**Records shown**

=== Section Start ===

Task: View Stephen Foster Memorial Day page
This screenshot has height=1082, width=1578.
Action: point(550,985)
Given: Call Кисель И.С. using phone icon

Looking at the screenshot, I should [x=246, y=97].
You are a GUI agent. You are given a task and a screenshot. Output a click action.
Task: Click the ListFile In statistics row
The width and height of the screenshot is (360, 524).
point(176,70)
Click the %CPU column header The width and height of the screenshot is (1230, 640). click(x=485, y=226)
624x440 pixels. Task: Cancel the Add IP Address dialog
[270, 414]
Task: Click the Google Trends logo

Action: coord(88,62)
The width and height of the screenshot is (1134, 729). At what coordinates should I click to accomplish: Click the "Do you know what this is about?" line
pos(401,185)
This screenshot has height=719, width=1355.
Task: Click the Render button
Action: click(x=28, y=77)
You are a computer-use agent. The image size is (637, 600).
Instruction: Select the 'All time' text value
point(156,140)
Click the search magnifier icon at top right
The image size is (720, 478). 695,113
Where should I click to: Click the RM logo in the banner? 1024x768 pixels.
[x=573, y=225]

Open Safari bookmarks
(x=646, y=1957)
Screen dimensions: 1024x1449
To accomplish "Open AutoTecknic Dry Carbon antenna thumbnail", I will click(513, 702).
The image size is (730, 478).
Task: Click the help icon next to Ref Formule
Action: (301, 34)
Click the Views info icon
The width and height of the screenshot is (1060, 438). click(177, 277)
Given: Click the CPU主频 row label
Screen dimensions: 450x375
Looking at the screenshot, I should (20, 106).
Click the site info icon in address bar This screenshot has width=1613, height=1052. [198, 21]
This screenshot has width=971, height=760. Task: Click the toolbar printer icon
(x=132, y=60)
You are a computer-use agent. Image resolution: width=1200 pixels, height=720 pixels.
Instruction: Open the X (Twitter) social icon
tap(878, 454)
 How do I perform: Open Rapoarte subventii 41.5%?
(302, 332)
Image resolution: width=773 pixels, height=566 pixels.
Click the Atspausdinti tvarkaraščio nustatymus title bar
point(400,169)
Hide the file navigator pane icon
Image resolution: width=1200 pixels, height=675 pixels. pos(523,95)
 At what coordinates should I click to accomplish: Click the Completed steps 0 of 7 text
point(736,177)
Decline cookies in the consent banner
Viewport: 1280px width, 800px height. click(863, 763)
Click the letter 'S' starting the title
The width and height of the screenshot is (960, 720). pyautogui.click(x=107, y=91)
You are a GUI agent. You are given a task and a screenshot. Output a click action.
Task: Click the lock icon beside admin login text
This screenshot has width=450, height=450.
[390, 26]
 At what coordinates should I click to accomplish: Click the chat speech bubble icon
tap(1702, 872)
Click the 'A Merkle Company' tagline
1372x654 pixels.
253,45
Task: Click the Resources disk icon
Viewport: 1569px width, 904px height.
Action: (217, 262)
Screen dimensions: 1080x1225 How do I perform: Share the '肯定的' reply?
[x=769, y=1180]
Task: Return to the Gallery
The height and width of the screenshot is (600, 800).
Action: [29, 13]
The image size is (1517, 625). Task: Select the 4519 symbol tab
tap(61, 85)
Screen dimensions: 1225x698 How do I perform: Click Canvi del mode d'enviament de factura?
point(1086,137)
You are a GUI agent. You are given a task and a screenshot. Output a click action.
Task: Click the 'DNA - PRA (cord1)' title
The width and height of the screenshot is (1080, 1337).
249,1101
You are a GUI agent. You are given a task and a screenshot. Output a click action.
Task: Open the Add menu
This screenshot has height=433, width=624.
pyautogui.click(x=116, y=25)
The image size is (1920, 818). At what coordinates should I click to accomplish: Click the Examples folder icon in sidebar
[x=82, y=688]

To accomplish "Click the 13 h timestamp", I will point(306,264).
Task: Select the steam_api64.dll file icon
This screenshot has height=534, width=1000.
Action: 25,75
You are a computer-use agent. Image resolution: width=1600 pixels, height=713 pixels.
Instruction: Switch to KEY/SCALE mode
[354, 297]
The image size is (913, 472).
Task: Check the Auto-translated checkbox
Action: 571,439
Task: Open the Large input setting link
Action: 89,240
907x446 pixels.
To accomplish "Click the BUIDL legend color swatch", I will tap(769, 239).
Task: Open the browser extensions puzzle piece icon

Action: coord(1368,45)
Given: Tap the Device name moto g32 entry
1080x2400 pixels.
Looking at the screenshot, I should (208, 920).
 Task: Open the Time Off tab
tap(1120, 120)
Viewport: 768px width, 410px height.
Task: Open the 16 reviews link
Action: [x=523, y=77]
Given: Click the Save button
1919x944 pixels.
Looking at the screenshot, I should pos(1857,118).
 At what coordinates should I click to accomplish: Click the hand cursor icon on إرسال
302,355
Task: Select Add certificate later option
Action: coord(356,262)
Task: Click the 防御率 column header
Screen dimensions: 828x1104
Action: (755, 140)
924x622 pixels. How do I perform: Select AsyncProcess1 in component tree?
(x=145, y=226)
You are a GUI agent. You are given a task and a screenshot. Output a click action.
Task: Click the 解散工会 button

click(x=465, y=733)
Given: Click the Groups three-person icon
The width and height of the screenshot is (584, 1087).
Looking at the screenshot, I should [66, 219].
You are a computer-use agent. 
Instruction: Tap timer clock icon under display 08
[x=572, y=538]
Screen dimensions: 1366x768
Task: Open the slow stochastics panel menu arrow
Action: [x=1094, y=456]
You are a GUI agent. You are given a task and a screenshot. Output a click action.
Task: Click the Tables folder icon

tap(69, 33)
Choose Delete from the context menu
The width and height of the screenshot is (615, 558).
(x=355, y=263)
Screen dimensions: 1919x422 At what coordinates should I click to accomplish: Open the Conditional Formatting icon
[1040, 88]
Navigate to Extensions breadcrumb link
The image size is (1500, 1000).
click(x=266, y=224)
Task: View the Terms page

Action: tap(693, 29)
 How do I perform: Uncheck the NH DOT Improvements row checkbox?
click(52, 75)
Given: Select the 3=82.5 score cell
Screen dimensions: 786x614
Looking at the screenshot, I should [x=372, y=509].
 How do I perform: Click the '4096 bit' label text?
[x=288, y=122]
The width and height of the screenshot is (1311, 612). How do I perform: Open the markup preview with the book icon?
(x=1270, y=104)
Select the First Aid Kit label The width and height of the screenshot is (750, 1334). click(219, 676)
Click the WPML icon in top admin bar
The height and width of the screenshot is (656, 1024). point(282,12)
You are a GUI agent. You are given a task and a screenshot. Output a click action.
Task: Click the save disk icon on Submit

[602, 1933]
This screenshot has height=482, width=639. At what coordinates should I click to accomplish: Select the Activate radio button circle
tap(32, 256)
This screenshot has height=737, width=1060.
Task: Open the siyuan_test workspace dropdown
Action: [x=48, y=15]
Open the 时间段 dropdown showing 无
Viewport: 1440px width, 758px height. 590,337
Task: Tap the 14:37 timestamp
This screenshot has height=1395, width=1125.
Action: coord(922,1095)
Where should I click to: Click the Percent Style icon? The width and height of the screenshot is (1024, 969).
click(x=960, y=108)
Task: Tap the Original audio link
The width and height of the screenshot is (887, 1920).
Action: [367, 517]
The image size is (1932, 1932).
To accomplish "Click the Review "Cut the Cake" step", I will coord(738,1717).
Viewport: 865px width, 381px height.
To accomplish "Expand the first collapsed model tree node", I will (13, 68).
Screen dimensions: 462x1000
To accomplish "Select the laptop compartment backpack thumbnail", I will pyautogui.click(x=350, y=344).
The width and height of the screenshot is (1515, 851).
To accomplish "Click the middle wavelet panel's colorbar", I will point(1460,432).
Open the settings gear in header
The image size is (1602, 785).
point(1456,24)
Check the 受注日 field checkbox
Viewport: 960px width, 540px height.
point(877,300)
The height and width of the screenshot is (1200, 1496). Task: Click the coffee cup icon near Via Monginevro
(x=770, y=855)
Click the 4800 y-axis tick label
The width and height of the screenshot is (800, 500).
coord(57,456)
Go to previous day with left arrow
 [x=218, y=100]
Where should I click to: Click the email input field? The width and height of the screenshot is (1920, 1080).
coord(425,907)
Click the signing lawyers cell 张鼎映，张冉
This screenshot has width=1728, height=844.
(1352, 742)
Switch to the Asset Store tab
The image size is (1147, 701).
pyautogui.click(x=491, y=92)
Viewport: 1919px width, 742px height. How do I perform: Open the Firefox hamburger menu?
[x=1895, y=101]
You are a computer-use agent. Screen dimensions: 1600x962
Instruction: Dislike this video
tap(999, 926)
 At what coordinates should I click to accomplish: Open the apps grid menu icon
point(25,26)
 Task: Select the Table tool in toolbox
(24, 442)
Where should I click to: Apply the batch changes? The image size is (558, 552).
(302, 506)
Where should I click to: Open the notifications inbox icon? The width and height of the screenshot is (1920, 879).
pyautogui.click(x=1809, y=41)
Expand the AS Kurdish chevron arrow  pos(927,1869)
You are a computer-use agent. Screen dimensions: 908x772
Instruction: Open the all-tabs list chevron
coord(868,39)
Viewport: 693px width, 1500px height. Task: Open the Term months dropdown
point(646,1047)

=== Section End ===

**About this task**
Could you find every line in the records above that contains the word "header" and copy it?

**Expected answer**
Click the %CPU column header The width and height of the screenshot is (1230, 640). click(x=485, y=226)
Task: Click the 防御率 column header
Open the settings gear in header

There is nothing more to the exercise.